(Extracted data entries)
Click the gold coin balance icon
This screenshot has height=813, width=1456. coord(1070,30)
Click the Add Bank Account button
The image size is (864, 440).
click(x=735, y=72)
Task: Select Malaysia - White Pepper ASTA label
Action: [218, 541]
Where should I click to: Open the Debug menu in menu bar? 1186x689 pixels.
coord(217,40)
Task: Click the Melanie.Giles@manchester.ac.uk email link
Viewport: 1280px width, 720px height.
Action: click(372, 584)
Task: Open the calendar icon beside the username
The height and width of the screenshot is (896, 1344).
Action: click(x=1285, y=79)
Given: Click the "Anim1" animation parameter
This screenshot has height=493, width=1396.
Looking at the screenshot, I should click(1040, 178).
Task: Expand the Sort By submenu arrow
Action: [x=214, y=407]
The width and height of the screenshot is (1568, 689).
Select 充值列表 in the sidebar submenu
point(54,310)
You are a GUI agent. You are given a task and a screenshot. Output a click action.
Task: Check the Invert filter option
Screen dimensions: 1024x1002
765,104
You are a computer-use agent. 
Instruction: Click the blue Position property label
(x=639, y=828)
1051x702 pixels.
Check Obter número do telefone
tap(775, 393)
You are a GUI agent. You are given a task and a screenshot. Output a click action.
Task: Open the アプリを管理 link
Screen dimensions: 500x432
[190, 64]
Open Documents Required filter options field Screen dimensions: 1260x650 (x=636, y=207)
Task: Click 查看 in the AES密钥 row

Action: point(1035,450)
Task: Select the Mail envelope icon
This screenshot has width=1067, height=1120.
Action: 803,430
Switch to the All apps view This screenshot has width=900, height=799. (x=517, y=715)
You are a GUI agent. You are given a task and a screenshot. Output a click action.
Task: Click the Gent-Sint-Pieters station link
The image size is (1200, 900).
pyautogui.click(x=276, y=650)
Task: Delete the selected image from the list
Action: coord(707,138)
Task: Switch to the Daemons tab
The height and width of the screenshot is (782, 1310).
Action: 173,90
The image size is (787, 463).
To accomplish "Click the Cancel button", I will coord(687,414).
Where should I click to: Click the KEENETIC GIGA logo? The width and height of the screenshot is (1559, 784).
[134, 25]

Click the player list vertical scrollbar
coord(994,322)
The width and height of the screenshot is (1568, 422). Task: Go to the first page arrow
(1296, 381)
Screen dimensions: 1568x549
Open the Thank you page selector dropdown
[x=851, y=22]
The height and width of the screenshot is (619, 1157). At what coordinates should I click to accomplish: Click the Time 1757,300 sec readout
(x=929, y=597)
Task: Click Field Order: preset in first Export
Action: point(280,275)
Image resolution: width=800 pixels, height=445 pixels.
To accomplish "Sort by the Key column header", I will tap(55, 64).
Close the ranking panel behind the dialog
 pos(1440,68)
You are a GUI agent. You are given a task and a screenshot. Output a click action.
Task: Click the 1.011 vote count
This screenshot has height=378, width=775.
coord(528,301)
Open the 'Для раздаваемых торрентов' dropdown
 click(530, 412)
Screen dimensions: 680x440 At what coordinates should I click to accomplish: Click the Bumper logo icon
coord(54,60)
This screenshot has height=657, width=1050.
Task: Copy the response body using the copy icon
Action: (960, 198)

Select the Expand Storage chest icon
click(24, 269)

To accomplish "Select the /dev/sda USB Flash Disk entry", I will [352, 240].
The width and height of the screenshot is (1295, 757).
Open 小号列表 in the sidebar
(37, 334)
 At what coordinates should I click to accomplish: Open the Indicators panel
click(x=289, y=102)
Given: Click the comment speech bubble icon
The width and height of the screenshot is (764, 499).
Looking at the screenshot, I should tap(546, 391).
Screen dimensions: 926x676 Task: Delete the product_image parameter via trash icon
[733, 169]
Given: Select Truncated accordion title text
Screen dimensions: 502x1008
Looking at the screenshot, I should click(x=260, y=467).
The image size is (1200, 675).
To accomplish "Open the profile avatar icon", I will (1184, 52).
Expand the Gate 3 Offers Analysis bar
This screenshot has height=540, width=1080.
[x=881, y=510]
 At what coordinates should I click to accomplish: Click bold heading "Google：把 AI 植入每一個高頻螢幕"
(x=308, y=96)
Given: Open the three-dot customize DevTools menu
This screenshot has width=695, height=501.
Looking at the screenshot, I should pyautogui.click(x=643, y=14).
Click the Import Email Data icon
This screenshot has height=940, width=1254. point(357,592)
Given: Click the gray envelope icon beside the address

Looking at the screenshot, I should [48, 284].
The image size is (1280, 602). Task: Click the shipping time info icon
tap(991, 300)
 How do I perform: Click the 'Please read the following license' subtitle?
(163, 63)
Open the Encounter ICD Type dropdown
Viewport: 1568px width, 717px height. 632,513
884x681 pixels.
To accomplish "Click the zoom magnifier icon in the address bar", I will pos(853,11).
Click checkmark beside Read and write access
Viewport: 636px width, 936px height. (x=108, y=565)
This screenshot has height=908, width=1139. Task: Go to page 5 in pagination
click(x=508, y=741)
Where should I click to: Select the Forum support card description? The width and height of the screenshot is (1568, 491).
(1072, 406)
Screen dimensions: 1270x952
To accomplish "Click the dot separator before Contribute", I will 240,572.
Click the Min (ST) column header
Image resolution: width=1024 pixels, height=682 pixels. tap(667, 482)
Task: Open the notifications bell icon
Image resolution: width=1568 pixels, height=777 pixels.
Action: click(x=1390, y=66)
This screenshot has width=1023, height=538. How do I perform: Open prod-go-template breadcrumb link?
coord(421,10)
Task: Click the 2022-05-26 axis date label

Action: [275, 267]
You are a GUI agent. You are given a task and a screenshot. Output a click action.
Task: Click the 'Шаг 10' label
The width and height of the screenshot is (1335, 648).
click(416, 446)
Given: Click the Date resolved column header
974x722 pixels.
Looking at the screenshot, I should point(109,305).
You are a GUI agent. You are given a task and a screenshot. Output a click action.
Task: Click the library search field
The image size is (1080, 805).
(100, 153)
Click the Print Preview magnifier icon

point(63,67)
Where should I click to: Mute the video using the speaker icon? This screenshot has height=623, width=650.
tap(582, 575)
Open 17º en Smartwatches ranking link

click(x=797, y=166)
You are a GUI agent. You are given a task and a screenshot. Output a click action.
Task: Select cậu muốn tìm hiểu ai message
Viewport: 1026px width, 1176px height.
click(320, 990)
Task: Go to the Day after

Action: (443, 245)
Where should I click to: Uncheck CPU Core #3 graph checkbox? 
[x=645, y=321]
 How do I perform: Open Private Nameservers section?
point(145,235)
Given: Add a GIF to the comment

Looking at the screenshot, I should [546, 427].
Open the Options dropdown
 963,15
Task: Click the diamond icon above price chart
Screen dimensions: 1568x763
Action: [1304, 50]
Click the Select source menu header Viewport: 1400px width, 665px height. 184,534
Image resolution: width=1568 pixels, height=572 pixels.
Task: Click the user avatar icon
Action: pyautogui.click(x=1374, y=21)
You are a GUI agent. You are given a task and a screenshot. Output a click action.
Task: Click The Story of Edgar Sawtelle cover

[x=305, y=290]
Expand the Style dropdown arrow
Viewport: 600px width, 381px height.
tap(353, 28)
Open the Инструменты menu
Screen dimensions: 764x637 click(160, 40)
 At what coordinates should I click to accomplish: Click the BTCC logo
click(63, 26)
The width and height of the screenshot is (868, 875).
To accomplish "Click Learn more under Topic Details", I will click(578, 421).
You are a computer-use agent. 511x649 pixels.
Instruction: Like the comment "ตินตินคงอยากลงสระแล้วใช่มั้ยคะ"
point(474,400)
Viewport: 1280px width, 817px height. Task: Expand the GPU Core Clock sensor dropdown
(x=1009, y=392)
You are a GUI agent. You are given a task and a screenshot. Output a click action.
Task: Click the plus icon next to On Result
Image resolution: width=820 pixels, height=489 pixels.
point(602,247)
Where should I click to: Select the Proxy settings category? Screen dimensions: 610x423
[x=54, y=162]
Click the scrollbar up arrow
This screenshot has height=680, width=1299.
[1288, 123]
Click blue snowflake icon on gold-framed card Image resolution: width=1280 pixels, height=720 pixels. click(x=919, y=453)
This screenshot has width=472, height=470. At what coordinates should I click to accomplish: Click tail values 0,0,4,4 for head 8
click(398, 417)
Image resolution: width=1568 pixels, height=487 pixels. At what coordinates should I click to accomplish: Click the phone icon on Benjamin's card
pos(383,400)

§ Brief
Of the lines above, retype only those from the line containing "Click checkmark beside Read and write access" through the line containing "Task: Click the library search field", including both, exactly.

§ Expected output
Click checkmark beside Read and write access
Viewport: 636px width, 936px height. (x=108, y=565)
This screenshot has height=908, width=1139. Task: Go to page 5 in pagination
click(x=508, y=741)
Where should I click to: Select the Forum support card description? The width and height of the screenshot is (1568, 491).
(1072, 406)
Screen dimensions: 1270x952
To accomplish "Click the dot separator before Contribute", I will 240,572.
Click the Min (ST) column header
Image resolution: width=1024 pixels, height=682 pixels. tap(667, 482)
Task: Open the notifications bell icon
Image resolution: width=1568 pixels, height=777 pixels.
Action: click(x=1390, y=66)
This screenshot has width=1023, height=538. How do I perform: Open prod-go-template breadcrumb link?
coord(421,10)
Task: Click the 2022-05-26 axis date label

Action: [275, 267]
You are a GUI agent. You are given a task and a screenshot. Output a click action.
Task: Click the 'Шаг 10' label
The width and height of the screenshot is (1335, 648).
click(416, 446)
Given: Click the Date resolved column header
974x722 pixels.
Looking at the screenshot, I should point(109,305).
You are a GUI agent. You are given a task and a screenshot. Output a click action.
Task: Click the library search field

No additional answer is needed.